The Government are reluctant to set out in the Bill the factors that are needed to meet the existing law of consent. To do so might imply that the requirements listed in the Bill are all that are needed to obtain consent under the existing law. We think that a more sensible approach is to make clear that all the existing requirements under the law of consent will continue to apply to doctors who act under this Bill.

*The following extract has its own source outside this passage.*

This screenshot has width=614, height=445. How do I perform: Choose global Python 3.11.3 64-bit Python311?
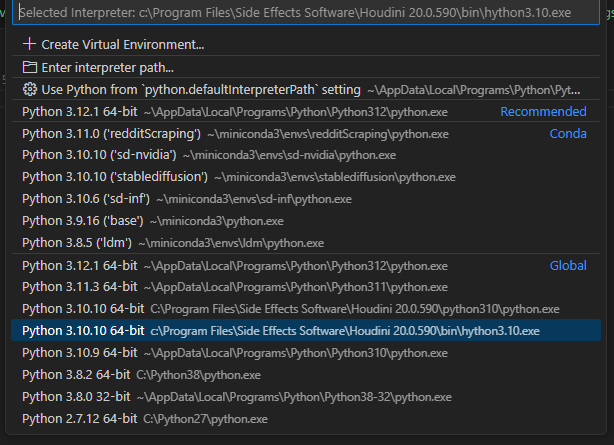306,287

In addition, the Government do not consider this amendment to be necessary as Amendment 7 of the noble Lord, Lord Saatchi, will ensure that the steps the doctor has taken in following the Bill are recorded in an accountable and transparent way. I hope that noble Lords will take into account the Government’s view that it is best to rely on the existing law of consent, and not accept Amendment 4.
My Lords, this amendment in the names of the noble Baronesses, Lady Masham, Lady Gale and Lady Wheeler, would add a proposition to the provision that requires innovating doctors to ensure that they obtain all the necessary consents required by law. The amendment would add a qualification to ensure that the patient’s consent must, in particular, have been based on a process in the course of which the innovating doctor explains to the patient what steps the doctor has taken to comply with the reasonableness, transparency and accountability requirements of Clause 1. The doctor must explain the steps taken generally, and in particular must tell the patient what views have been sought from the doctor’s colleagues and what those views were.

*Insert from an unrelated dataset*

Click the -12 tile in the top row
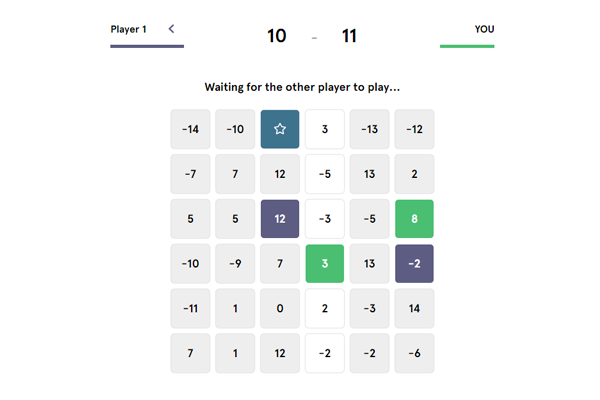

I do not claim for this Bill the status of our great poetry, usually best defined as the only possible words in the only possible order. I can quite see why the noble Baronesses think that this specific requirement would add clarity and certainty without changing the essence of what the Bill already requires. Although I think that what the noble Baroness proposes would already be a necessary part of any reasonable reliance on Clause 1(1), I can absolutely appreciate—we have spoken about this, obviously—why she thinks that express provision on this point would help readers to understand how the Bill is intended to work. However, my noble friend the Minister has explained why the Government do not consider this amendment necessary, and will therefore not invite the House to support it.
I hope that the noble Baroness will consider the relevance to this amendment of my Amendment 7, which seeks to do exactly what she is describing. Therefore, although I have considerable sympathy with the intentions behind this amendment, I know that she will appreciate that I am bound to follow the lead of my noble friend the Minister on this matter. However, I hope she will feel reassured by the fact that her amendment has enabled both the Minister and myself to place on record that our understanding of how Clause 1 would be applied in practice is absolutely in accordance with the noble Baroness’s own understanding, as set out in her amendment, of how it ought to work.